■ Texte source
▬▬▬▬▬▬
R:            C'était une réunion du dimanche. La dernière réunion - celle où il nous fallait décider ce que nous allions faire.

Q:            Quelle a été la décision prise?


R:            La décision a été que nous allions - que nous allions agir et renverser ce type.

Q:            Et comment projetiez-vous d'y arriver?

R:            Il ne nous aimait pas, nous les Haoussas, et parmi tous ses proches il ne se trouvait pas un seul Haoussa.

Q:            Non, ce que j'essaie d'apprendre de vous c'est comment votre groupe envisageait de se défaire du président. Comment alliez-vous vous en défaire?

R:            Nous ne voulions pas le tuer mais plutôt nous en emparer et le séquestrer quelque part. En plus de lui, nous voulions aussi arrêter et séquestrer d'autres membres de son entourage.

Q:            Comment alliez-vous y parvenir?

R:            Nous avions notre plan.

[33]            M. Aboubacar a répondu ce qui suit en réponse à certaines questions de la Commission :

      [TRADUCTION] Q:              Pourriez-vous m'en dire un peu plus sur ce qui s'est passé lors des réunions que vous avez tenues?

R:            Nous avons parlé de bien des événements survenant au pays.
▬▬▬▬▬▬
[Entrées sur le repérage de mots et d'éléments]
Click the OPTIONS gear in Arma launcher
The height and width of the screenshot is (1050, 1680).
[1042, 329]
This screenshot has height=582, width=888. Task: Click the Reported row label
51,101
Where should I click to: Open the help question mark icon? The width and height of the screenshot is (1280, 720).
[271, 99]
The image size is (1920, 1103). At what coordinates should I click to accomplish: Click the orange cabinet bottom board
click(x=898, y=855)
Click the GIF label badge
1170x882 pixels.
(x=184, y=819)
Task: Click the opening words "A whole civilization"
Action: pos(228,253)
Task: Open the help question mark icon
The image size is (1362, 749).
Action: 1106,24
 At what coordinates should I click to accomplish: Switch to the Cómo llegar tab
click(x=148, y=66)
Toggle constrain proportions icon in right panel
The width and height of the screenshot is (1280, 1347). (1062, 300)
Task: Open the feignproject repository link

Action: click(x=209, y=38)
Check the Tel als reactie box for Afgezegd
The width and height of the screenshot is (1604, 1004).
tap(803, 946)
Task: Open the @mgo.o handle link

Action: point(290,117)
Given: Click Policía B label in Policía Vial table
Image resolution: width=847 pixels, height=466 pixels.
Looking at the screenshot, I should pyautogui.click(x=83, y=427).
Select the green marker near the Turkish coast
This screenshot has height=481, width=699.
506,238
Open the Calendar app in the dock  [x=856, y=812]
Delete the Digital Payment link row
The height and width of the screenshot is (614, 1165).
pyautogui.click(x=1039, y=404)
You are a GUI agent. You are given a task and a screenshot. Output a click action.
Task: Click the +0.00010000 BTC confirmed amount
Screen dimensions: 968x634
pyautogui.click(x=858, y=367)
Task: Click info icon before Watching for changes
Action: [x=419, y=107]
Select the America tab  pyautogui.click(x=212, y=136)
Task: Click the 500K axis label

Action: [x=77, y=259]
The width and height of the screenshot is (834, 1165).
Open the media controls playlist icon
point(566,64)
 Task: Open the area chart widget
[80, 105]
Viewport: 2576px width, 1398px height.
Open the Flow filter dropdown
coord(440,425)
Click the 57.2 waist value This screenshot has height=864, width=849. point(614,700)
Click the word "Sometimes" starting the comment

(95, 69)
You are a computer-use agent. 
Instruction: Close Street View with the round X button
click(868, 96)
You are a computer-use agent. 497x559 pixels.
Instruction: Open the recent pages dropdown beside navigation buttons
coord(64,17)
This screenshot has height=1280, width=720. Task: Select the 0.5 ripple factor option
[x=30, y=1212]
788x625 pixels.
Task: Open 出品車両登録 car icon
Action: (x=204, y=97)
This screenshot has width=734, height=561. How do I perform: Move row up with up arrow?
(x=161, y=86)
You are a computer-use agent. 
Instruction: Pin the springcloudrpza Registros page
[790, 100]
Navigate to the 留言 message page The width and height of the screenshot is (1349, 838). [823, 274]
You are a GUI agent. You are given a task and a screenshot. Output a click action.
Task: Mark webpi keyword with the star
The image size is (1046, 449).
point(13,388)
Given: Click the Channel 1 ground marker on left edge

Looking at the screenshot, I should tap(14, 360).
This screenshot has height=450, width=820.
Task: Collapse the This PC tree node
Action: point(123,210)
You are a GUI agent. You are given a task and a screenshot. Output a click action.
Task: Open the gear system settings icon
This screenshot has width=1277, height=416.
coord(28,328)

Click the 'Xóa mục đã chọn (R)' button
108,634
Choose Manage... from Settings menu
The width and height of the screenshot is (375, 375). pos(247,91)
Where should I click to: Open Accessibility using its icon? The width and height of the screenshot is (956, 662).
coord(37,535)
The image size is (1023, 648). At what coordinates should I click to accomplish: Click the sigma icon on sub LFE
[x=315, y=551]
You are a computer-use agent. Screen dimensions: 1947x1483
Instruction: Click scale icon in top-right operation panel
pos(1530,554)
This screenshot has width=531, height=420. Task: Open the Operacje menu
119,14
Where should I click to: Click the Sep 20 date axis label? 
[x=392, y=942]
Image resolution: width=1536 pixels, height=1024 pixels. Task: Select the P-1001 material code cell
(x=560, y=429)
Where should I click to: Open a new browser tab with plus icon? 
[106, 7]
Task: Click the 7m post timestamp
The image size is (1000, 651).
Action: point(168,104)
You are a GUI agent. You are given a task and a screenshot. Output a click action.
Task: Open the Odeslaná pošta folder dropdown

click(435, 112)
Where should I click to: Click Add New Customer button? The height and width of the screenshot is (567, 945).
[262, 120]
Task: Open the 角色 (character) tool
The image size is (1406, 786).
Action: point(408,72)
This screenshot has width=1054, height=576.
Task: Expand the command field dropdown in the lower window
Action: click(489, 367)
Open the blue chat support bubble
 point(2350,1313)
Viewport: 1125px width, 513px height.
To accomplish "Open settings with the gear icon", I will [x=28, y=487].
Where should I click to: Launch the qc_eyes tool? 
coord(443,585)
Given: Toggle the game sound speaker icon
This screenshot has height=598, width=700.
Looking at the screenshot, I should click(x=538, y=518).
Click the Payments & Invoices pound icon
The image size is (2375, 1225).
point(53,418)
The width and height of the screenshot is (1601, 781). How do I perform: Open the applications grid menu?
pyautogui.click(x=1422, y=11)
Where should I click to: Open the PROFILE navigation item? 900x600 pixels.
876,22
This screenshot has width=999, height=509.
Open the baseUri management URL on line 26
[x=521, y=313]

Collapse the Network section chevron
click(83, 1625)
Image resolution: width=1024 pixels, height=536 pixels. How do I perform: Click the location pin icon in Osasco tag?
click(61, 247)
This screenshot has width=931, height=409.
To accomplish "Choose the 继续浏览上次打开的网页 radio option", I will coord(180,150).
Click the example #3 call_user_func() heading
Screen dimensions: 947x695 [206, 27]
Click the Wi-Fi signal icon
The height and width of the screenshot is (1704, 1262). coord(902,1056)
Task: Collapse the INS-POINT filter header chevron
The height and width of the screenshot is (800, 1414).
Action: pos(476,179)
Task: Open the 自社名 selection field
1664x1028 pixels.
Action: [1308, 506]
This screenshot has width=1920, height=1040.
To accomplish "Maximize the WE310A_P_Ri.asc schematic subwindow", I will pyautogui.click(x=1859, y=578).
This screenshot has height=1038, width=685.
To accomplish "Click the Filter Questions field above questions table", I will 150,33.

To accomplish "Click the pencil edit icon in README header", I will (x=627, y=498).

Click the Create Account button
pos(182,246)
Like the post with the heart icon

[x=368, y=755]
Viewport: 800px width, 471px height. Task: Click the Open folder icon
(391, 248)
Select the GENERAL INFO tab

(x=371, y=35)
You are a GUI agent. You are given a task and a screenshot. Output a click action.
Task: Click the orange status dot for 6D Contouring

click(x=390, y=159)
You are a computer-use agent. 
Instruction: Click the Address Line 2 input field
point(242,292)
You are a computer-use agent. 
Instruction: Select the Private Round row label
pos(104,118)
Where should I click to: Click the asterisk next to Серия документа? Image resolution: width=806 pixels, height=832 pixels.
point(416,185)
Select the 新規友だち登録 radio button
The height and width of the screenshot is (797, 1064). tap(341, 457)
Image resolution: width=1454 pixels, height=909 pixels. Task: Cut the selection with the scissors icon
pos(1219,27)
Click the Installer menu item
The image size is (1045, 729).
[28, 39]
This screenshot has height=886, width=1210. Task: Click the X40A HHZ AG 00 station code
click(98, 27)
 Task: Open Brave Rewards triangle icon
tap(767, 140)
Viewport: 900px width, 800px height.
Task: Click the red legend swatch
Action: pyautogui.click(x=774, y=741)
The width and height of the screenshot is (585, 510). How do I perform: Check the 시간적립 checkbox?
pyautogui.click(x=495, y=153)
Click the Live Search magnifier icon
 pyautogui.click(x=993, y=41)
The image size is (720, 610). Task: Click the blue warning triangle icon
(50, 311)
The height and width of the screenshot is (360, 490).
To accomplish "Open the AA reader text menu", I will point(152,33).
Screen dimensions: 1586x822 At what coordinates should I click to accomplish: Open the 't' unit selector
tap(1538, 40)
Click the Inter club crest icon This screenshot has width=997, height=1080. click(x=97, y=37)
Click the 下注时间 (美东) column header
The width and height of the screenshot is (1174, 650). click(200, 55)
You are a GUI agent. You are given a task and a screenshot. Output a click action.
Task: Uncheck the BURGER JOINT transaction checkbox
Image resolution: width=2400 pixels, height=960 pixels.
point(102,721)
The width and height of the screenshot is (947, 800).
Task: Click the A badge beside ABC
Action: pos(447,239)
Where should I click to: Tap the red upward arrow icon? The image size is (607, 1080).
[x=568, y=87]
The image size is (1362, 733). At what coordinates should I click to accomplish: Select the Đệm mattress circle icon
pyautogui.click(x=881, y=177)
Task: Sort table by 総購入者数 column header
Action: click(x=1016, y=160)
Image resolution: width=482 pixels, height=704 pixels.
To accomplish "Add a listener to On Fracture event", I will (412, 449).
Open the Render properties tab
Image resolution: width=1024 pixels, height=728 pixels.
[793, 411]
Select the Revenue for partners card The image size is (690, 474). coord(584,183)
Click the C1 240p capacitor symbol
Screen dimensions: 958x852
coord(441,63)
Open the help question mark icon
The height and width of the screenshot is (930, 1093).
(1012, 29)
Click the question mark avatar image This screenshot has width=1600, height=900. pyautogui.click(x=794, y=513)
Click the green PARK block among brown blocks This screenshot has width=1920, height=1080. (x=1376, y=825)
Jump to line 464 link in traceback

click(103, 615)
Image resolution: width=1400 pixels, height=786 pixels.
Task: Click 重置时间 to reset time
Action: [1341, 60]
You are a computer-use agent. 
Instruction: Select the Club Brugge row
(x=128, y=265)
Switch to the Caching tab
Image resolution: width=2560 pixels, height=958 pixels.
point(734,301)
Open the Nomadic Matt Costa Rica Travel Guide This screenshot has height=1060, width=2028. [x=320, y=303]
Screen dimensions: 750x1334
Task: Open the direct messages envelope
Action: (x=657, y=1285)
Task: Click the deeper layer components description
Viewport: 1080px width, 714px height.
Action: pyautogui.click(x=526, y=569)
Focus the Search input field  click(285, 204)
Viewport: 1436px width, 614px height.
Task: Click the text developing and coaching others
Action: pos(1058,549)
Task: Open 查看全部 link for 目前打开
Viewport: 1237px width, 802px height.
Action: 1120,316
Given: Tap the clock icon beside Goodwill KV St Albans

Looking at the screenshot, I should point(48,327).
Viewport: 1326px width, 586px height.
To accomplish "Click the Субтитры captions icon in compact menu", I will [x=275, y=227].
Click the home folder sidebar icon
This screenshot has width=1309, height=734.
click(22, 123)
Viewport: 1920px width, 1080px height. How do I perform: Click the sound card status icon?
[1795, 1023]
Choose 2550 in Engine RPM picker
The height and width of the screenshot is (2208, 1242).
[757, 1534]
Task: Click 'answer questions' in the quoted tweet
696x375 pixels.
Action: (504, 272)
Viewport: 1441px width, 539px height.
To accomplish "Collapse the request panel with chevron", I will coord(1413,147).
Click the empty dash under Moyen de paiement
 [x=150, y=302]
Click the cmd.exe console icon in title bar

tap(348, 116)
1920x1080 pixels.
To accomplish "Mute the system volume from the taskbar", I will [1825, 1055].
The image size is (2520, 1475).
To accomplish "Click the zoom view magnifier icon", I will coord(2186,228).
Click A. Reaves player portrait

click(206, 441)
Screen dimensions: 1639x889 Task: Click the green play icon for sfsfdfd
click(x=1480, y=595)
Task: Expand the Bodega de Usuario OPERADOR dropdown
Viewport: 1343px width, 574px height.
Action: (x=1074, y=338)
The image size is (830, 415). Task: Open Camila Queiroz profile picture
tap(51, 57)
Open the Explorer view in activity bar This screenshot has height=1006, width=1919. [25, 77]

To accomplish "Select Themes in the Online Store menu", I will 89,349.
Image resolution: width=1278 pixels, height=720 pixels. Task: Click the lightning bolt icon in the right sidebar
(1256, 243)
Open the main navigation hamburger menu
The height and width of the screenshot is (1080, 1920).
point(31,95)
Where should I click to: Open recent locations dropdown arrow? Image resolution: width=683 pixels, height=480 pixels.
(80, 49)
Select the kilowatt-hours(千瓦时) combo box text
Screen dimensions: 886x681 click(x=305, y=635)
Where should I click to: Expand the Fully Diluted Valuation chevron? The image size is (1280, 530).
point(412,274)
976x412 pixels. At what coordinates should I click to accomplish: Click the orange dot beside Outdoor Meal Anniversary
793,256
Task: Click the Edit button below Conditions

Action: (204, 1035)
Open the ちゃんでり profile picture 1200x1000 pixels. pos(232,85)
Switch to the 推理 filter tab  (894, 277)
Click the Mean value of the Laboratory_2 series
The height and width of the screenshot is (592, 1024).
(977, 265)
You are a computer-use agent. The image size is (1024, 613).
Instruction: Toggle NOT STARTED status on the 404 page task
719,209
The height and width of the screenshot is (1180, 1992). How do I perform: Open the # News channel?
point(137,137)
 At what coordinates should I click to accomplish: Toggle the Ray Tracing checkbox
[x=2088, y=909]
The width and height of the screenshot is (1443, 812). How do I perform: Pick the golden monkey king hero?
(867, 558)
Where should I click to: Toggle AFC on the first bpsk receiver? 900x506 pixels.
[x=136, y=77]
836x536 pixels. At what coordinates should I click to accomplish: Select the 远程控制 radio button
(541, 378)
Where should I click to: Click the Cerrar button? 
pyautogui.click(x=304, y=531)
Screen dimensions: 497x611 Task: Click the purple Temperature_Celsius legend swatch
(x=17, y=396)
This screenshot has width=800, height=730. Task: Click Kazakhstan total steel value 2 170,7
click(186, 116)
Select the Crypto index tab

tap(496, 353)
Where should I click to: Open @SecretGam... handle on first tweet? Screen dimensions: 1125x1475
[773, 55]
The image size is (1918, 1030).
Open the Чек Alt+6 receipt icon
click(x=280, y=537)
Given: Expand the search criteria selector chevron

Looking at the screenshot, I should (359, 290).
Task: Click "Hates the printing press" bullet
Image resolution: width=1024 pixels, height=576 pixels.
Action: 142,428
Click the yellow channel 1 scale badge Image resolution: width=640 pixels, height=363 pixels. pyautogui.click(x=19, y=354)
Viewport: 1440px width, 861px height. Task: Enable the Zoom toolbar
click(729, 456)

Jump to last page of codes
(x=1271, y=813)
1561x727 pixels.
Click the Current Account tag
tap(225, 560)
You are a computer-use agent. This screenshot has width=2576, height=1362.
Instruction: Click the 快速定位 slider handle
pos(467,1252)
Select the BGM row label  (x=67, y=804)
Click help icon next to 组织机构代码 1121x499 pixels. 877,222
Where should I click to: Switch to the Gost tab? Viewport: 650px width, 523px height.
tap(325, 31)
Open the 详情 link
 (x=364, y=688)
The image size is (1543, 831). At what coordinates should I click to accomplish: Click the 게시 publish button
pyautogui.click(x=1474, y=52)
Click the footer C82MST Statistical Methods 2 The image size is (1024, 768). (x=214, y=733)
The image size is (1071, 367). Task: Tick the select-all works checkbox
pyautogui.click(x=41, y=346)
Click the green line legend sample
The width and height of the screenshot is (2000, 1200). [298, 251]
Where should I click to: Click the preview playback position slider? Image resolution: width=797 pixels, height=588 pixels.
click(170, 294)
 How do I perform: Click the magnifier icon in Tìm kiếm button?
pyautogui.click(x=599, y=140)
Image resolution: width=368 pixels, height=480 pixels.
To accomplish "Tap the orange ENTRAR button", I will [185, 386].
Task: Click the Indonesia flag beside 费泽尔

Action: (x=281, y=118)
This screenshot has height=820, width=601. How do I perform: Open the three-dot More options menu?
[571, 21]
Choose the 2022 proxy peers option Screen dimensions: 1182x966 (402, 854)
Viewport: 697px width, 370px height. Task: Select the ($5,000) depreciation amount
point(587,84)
▬▬▬▬▬▬
■ Consignes
(A) Recopiez mot pour mot tout le passage de la transcription allant de « R:            Nous ne » jusqu'à « avions notre plan. ».
(B) Présentez sous forme de liste numérotée, sans les lignes vides, uniquement les lignes des entrées qui vont de celle contenant « Open the 详情 link » jusqu'à celle contenant « Choose the 2022 », ces deux lignes comprises.

■ Corrigé
(A)
R:            Nous ne voulions pas le tuer mais plutôt nous en emparer et le séquestrer quelque part. En plus de lui, nous voulions aussi arrêter et séquestrer d'autres membres de son entourage.

Q:            Comment alliez-vous y parvenir?

R:            Nous avions notre plan.

(B)
1. Open the 详情 link
2.  (x=364, y=688)
3. The image size is (1543, 831). At what coordinates should I click to accomplish: Click the 게시 publish button
4. pyautogui.click(x=1474, y=52)
5. Click the footer C82MST Statistical Methods 2 The image size is (1024, 768). (x=214, y=733)
6. The image size is (1071, 367). Task: Tick the select-all works checkbox
7. pyautogui.click(x=41, y=346)
8. Click the green line legend sample
9. The width and height of the screenshot is (2000, 1200). [298, 251]
10. Where should I click to: Click the preview playback position slider? Image resolution: width=797 pixels, height=588 pixels.
11. click(170, 294)
12.  How do I perform: Click the magnifier icon in Tìm kiếm button?
13. pyautogui.click(x=599, y=140)
14. Image resolution: width=368 pixels, height=480 pixels.
15. To accomplish "Tap the orange ENTRAR button", I will [185, 386].
16. Task: Click the Indonesia flag beside 费泽尔
17. Action: (x=281, y=118)
18. This screenshot has height=820, width=601. How do I perform: Open the three-dot More options menu?
19. [571, 21]
20. Choose the 2022 proxy peers option Screen dimensions: 1182x966 (402, 854)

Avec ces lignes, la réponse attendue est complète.